For Agile to work, the client needs to provide continuous feedback and priority setting to keep the project moving.
(III) Earn the client’s trust that each iteration is done with the best possible efforts to deliver value and improve the product. While holding the decision making power, the client also expects an iteration to have tremendous improvement.
Such imbalance in responsibility in the client-vendor relationship should be converted to mutual trust and willingness to experiment together. Agile’s principle in collaboration means it is a team effort in both making decisions and delivering value.
One key feature of the Agile way of working is the development of a minimum viable product (MVP), which is the most fundamental configuration of the product (or tool).
After the project objectives have been defined, a proposal is made on the approach to the problem including the MVP to be built within the shortest possible time, e.g. one month for DS projects. The MVP has only the most important functionalities, but its performance may not be the most optimal.
This seems very risky putting a less-than-finished version for the client to test, so the team (including the client) has to be prepared for it. The purpose is to make the MVP work, test it, and see if it is really in the correct direction of solving the problem thus helping the business case.
The MVP will grow better, because the DS team is going to use what they have learnt from the MVP feedback to build an improved version. Agile is about continuously deploying and learning from your mistakes, and working with the client to make the product better.
Iterative nature of Agile. Figure taken from TowardsDataScience.

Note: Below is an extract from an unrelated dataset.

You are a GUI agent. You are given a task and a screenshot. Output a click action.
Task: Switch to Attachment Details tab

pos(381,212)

Agile is to plan, build, test, learn, repeat
The Agile way of working allows data scientists the ability to prioritize and create roadmaps based on requirements and goals. With each iteration, data scientists can learn something new, get more refined results, and ride on them for the next incremental improvement. Below are some Agile project deliverable to shape and guide project process:
Project vision statement: A summary that articulates the goals for the project.

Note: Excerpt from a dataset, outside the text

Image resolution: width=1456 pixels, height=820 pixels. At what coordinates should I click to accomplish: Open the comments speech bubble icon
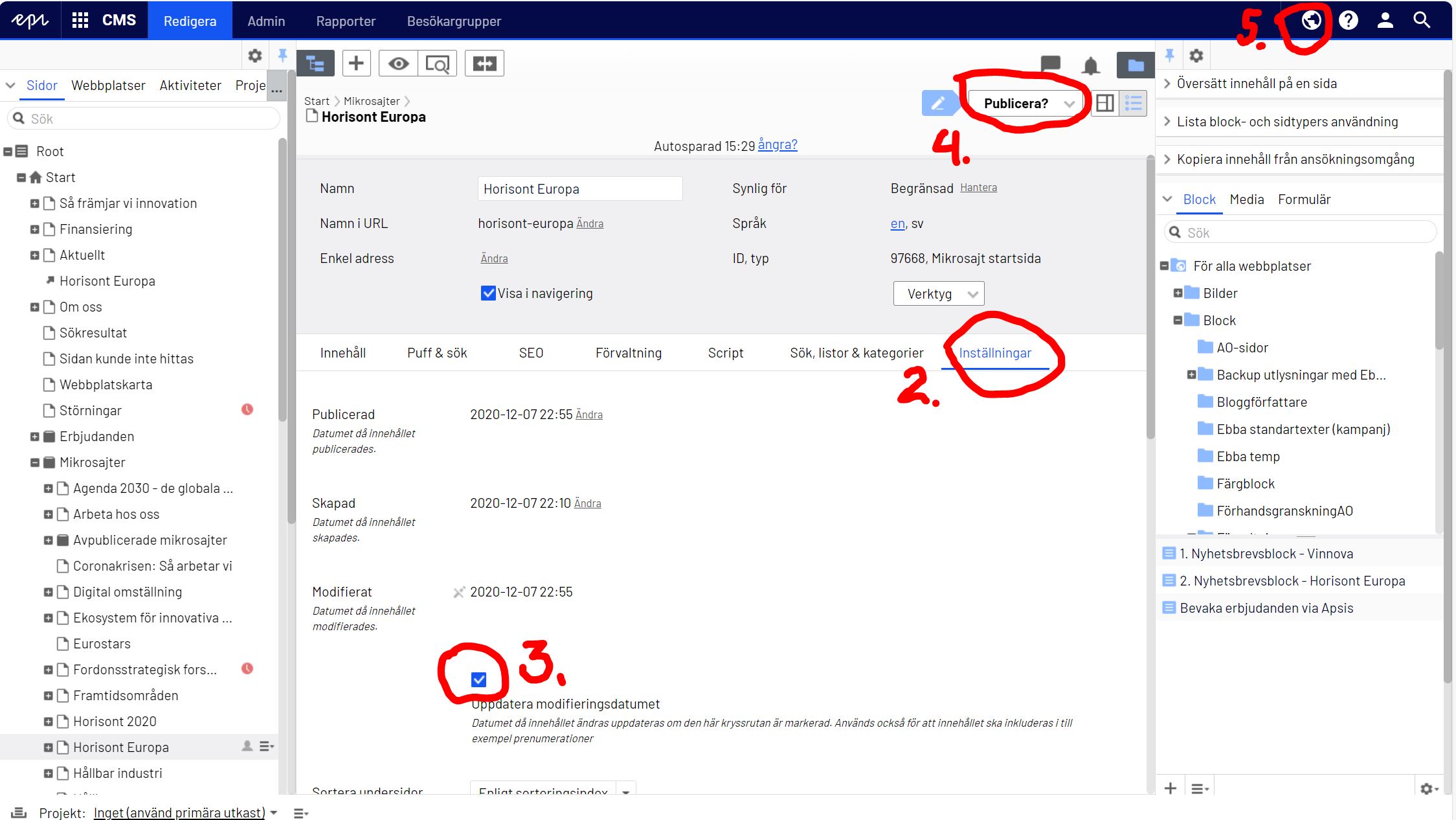[x=1050, y=63]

Project roadmap: The high-level view of the requirements needed to achieve the project vision.
Project backlog: Ordered by priority, this is the full list of what is needed to support your project.
Release plan: A timetable for the release of a working product (or tool), but not documentation. Projects should be self-documenting along the way.
Sprint backlog: The user stories (requirements), goals, and tasks linked to the current sprint.
Increment: The working product functionality that is presented to the stakeholders at the end of the sprint and could potentially be given to the client.
Agile is going to be adopted by more DS project teams in the near future. Many data scientists have reported that it makes them more productive.
This is not because the data scientists have become more skillful, but because Agile can help them optimize their projects. Instead of spending time on models that are unlikely to reveal any productive results, it is better to spend that time for other result-driven purposes.
Being “agile” (flexible) means you need to adopt a dynamic approach in planning and be adaptable to the changing needs of the new situation when it arises. The Agile environment appeals to quick action, fail quickly, discuss and evaluate, then try again using a different approach or an improved method. It works great in dynamic environments where there is a potential for changing or evolving requirements.
All the best to your DS projects!
Reference:
Data-science? Agile? Cycles? My method for managing data-science projects in the Hi-tech industry.